Linda’s body leans on his arm and she comes in close with a greeting that purrs from when they were together, “Hi Tommy, sorry I’m late.”

“Sugar, you are always late. That door is jammed, you have to come through the window” explains Tom.

“But Tommy, I’m wearing a short skirt,” said Linda.

“So, you have the legs for it,” said a smiling Tom.

Linda climbs through the passenger seat window and settles in to what feels like the beginning of an affair.

“I got you that gun that you wanted,” said Tom.

“A gun? I didn’t ask for a gun? You don’t really have a gun,” she said in disbelief.

“You asked me to get it for you because you were afraid of Patrick, your boyfriend,” said Tom.

“I’m not afraid of Patrick. I didn’t ask for a gun,” said Linda.

“You asked for a gun. It’s in the glove compartment, here,” said Tom.

Tom opens the glove box for her and she looks inside with caution and kill-the-cat curiosity. She sees a gun and takes out a hair trigger semi-automatic Glock 35.
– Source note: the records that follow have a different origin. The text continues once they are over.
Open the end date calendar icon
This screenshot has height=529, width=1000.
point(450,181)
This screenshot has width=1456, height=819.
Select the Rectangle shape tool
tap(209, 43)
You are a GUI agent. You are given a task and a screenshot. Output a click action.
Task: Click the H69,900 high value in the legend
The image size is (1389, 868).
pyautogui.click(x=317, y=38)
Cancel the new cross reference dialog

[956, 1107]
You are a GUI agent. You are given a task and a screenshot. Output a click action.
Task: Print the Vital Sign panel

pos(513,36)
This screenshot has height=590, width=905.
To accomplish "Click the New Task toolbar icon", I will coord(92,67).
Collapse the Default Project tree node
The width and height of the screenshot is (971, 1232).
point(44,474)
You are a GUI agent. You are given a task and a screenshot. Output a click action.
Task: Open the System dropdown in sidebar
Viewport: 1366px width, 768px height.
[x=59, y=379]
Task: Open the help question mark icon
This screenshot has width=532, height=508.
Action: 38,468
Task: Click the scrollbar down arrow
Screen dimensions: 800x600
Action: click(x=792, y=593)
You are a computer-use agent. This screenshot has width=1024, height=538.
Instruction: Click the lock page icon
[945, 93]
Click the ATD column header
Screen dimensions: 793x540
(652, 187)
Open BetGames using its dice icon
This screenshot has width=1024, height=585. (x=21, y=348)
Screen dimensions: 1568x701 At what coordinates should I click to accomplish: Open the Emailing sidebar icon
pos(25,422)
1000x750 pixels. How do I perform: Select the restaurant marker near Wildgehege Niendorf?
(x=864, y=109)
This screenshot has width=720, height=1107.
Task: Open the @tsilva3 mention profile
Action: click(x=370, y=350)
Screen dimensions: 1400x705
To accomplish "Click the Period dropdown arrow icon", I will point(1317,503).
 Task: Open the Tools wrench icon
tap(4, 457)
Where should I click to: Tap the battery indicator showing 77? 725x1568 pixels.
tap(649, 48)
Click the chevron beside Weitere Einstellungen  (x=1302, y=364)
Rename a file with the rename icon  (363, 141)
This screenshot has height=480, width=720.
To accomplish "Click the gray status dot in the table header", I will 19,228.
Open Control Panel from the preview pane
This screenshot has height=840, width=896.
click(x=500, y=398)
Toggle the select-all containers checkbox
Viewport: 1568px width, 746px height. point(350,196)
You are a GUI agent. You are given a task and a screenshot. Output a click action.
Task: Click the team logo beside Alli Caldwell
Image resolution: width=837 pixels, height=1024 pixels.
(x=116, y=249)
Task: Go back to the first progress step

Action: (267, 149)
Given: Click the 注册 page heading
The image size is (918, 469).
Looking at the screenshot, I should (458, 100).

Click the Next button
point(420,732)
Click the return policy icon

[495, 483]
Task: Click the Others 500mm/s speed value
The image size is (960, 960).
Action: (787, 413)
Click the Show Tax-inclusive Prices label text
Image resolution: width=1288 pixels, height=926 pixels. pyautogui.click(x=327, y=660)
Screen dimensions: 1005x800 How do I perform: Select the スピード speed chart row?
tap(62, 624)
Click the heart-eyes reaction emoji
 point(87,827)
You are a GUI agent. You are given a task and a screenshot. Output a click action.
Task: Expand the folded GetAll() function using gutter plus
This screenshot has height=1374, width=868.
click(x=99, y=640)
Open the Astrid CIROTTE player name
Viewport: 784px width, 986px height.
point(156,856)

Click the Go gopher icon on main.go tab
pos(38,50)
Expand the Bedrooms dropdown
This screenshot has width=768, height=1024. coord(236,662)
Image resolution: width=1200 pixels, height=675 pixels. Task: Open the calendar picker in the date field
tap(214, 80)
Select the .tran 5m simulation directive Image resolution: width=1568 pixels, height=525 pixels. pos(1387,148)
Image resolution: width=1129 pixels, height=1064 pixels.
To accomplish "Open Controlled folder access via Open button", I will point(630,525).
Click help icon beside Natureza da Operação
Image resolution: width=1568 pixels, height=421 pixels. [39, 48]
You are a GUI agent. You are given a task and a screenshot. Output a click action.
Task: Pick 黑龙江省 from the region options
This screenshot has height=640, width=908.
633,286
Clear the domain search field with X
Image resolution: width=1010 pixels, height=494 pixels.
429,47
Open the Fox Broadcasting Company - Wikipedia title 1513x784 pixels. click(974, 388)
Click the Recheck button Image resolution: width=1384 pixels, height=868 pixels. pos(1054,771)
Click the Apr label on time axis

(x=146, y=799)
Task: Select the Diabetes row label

“It isn’t loaded,” said Tom as Linda examines the gun closer.

But the gun is really loaded and he guides her hand so it points to her heart and he presses her finger into the trigger. “She wanted me to get her a gun because she was afraid of her boyfriend. It just went went off.”

Tom is 50 today and Linda isn’t with him and he isn’t parked around the corner of her house. He is sitting in his car over looking the ocean. He doesn’t have enough for rent. He’s just sitting in his car smoking, daydreaming with pondering schemes, but he did buy that gun.

He never made it big enough to buy a place by the beach. He was on the upswing when Linda married him and she left him after the studio dropped him from what turned out to be a long running series with residual checks that today could pay off a mortgage in a year. It was his fault that he got dropped but he never told Linda why. They were twins, a personal milestone and he just couldn’t say, “No,” to that. And they did look old enough, but he knew and did it anyway and got caught in his dressing room. If he had been essential to the show and well liked by the cast, he would have been able to stay, but he wasn’t and his character went off to college and after that he never got a callback.

For all of his life he has been betting that he could act anyway he wanted, but now at the expense of losing big it just doesn’t seem to have been worth it in the long run.

He opens the glove box and takes out the gun and reclines his seat all the way back. He lays there resting and closes his eyes. Maybe he should have just liked that chick from the minimum wage Lake Arrowhead timeshare job he’s been working and lived with her. She didn’t seem to care that he was down and out or was a used-to-be actor.

His last thoughts were, “I bet she would have loved me.” And then he pulled the trigger.